• WORK TASK
Repeat each record below exactly as given.

• DATA TO EXAMINE
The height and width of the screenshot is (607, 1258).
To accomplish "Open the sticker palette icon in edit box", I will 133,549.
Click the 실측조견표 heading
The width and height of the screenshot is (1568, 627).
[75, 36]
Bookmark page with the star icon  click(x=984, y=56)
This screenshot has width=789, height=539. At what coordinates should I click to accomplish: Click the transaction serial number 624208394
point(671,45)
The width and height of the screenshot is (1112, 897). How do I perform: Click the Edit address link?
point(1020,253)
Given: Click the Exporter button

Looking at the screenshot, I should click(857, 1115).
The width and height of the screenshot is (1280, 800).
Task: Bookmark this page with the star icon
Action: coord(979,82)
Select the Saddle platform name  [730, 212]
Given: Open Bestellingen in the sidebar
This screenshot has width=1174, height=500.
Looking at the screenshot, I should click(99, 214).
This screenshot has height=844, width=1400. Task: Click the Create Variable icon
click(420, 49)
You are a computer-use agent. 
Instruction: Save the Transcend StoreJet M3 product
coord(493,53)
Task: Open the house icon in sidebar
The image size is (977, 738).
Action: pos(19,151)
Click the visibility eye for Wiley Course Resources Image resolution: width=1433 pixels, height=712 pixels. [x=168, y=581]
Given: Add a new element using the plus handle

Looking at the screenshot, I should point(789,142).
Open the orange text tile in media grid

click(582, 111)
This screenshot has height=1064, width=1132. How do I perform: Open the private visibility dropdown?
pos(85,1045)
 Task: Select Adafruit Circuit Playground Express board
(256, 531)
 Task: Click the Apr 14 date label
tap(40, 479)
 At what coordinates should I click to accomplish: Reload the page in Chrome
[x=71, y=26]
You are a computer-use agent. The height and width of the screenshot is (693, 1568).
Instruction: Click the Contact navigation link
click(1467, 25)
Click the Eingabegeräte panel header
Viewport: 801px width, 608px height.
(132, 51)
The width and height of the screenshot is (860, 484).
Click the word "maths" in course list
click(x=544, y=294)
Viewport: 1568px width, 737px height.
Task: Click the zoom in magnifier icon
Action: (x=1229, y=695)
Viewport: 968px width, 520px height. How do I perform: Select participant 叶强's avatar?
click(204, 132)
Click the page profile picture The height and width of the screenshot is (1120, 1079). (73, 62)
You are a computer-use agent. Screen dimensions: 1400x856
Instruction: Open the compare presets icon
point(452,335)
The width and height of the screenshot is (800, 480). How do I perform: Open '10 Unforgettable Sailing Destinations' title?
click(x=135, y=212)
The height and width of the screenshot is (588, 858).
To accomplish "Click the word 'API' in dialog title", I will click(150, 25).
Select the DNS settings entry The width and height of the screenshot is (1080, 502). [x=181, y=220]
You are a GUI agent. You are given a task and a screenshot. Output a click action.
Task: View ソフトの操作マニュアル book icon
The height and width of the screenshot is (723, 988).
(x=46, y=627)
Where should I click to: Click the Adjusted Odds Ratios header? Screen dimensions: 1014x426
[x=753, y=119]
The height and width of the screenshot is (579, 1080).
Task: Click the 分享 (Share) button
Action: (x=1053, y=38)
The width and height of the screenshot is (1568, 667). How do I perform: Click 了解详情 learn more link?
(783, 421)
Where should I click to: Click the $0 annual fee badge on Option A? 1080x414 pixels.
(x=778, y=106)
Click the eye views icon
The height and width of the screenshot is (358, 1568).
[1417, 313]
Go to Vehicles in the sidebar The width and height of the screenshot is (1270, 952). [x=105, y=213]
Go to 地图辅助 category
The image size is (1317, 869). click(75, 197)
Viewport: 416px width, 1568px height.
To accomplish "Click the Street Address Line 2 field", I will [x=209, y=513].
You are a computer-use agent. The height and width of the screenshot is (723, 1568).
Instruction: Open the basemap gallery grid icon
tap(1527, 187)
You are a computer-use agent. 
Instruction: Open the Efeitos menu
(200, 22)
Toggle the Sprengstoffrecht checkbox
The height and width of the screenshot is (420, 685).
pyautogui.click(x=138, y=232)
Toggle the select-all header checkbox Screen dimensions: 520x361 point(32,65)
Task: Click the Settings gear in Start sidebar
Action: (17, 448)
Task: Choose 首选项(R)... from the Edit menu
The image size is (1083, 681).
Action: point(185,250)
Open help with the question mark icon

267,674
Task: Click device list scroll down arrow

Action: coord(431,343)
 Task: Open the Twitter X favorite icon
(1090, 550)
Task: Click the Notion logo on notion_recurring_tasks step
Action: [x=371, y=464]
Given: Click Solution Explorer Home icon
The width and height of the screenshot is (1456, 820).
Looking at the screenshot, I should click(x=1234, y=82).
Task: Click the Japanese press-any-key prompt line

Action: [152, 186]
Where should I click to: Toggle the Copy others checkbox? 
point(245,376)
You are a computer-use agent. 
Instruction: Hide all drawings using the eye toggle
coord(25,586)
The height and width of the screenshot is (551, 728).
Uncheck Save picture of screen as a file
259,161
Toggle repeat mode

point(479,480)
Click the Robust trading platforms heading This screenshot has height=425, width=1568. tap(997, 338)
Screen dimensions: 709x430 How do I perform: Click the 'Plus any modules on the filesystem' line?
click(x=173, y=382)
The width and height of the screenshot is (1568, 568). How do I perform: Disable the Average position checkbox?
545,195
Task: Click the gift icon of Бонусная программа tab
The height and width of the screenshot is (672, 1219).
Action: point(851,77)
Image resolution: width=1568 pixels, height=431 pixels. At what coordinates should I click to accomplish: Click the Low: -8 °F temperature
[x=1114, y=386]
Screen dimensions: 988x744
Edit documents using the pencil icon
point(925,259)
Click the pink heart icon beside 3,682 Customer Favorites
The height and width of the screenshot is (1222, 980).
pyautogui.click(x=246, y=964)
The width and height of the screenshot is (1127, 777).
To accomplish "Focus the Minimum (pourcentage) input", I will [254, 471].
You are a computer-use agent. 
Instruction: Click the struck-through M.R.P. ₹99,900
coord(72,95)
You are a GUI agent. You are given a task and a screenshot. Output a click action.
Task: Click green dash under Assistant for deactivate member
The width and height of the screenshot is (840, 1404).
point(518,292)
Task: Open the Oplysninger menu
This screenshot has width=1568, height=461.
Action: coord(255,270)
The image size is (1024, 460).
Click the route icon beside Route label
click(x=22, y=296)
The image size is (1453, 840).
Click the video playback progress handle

• RESULT
The height and width of the screenshot is (607, 1258).
To accomplish "Open the sticker palette icon in edit box", I will 133,549.
Click the 실측조견표 heading
The width and height of the screenshot is (1568, 627).
[75, 36]
Bookmark page with the star icon  click(x=984, y=56)
This screenshot has width=789, height=539. At what coordinates should I click to accomplish: Click the transaction serial number 624208394
point(671,45)
The width and height of the screenshot is (1112, 897). How do I perform: Click the Edit address link?
point(1020,253)
Given: Click the Exporter button

Looking at the screenshot, I should click(857, 1115).
The width and height of the screenshot is (1280, 800).
Task: Bookmark this page with the star icon
Action: coord(979,82)
Select the Saddle platform name  [730, 212]
Given: Open Bestellingen in the sidebar
This screenshot has width=1174, height=500.
Looking at the screenshot, I should click(99, 214).
This screenshot has height=844, width=1400. Task: Click the Create Variable icon
click(420, 49)
You are a computer-use agent. 
Instruction: Save the Transcend StoreJet M3 product
coord(493,53)
Task: Open the house icon in sidebar
The image size is (977, 738).
Action: pos(19,151)
Click the visibility eye for Wiley Course Resources Image resolution: width=1433 pixels, height=712 pixels. [x=168, y=581]
Given: Add a new element using the plus handle

Looking at the screenshot, I should point(789,142).
Open the orange text tile in media grid

click(582, 111)
This screenshot has height=1064, width=1132. How do I perform: Open the private visibility dropdown?
pos(85,1045)
 Task: Select Adafruit Circuit Playground Express board
(256, 531)
 Task: Click the Apr 14 date label
tap(40, 479)
 At what coordinates should I click to accomplish: Reload the page in Chrome
[x=71, y=26]
You are a computer-use agent. The height and width of the screenshot is (693, 1568).
Instruction: Click the Contact navigation link
click(1467, 25)
Click the Eingabegeräte panel header
Viewport: 801px width, 608px height.
(132, 51)
The width and height of the screenshot is (860, 484).
Click the word "maths" in course list
click(x=544, y=294)
Viewport: 1568px width, 737px height.
Task: Click the zoom in magnifier icon
Action: (x=1229, y=695)
Viewport: 968px width, 520px height. How do I perform: Select participant 叶强's avatar?
click(204, 132)
Click the page profile picture The height and width of the screenshot is (1120, 1079). (73, 62)
You are a computer-use agent. Screen dimensions: 1400x856
Instruction: Open the compare presets icon
point(452,335)
The width and height of the screenshot is (800, 480). How do I perform: Open '10 Unforgettable Sailing Destinations' title?
click(x=135, y=212)
The height and width of the screenshot is (588, 858).
To accomplish "Click the word 'API' in dialog title", I will click(150, 25).
Select the DNS settings entry The width and height of the screenshot is (1080, 502). [x=181, y=220]
You are a GUI agent. You are given a task and a screenshot. Output a click action.
Task: View ソフトの操作マニュアル book icon
The height and width of the screenshot is (723, 988).
(x=46, y=627)
Where should I click to: Click the Adjusted Odds Ratios header? Screen dimensions: 1014x426
[x=753, y=119]
The height and width of the screenshot is (579, 1080).
Task: Click the 分享 (Share) button
Action: (x=1053, y=38)
The width and height of the screenshot is (1568, 667). How do I perform: Click 了解详情 learn more link?
(783, 421)
Where should I click to: Click the $0 annual fee badge on Option A? 1080x414 pixels.
(x=778, y=106)
Click the eye views icon
The height and width of the screenshot is (358, 1568).
[1417, 313]
Go to Vehicles in the sidebar The width and height of the screenshot is (1270, 952). [x=105, y=213]
Go to 地图辅助 category
The image size is (1317, 869). click(75, 197)
Viewport: 416px width, 1568px height.
To accomplish "Click the Street Address Line 2 field", I will [x=209, y=513].
You are a computer-use agent. The height and width of the screenshot is (723, 1568).
Instruction: Open the basemap gallery grid icon
tap(1527, 187)
You are a computer-use agent. 
Instruction: Open the Efeitos menu
(200, 22)
Toggle the Sprengstoffrecht checkbox
The height and width of the screenshot is (420, 685).
pyautogui.click(x=138, y=232)
Toggle the select-all header checkbox Screen dimensions: 520x361 point(32,65)
Task: Click the Settings gear in Start sidebar
Action: (17, 448)
Task: Choose 首选项(R)... from the Edit menu
The image size is (1083, 681).
Action: point(185,250)
Open help with the question mark icon

267,674
Task: Click device list scroll down arrow

Action: coord(431,343)
 Task: Open the Twitter X favorite icon
(1090, 550)
Task: Click the Notion logo on notion_recurring_tasks step
Action: [x=371, y=464]
Given: Click Solution Explorer Home icon
The width and height of the screenshot is (1456, 820).
Looking at the screenshot, I should click(x=1234, y=82).
Task: Click the Japanese press-any-key prompt line

Action: [152, 186]
Where should I click to: Toggle the Copy others checkbox? 
point(245,376)
You are a computer-use agent. 
Instruction: Hide all drawings using the eye toggle
coord(25,586)
The height and width of the screenshot is (551, 728).
Uncheck Save picture of screen as a file
259,161
Toggle repeat mode

point(479,480)
Click the Robust trading platforms heading This screenshot has height=425, width=1568. tap(997, 338)
Screen dimensions: 709x430 How do I perform: Click the 'Plus any modules on the filesystem' line?
click(x=173, y=382)
The width and height of the screenshot is (1568, 568). How do I perform: Disable the Average position checkbox?
545,195
Task: Click the gift icon of Бонусная программа tab
The height and width of the screenshot is (672, 1219).
Action: point(851,77)
Image resolution: width=1568 pixels, height=431 pixels. At what coordinates should I click to accomplish: Click the Low: -8 °F temperature
[x=1114, y=386]
Screen dimensions: 988x744
Edit documents using the pencil icon
point(925,259)
Click the pink heart icon beside 3,682 Customer Favorites
The height and width of the screenshot is (1222, 980).
pyautogui.click(x=246, y=964)
The width and height of the screenshot is (1127, 777).
To accomplish "Focus the Minimum (pourcentage) input", I will [254, 471].
You are a computer-use agent. 
Instruction: Click the struck-through M.R.P. ₹99,900
coord(72,95)
You are a GUI agent. You are given a task and a screenshot. Output a click action.
Task: Click green dash under Assistant for deactivate member
The width and height of the screenshot is (840, 1404).
point(518,292)
Task: Open the Oplysninger menu
This screenshot has width=1568, height=461.
Action: coord(255,270)
The image size is (1024, 460).
Click the route icon beside Route label
click(x=22, y=296)
The image size is (1453, 840).
Click the video playback progress handle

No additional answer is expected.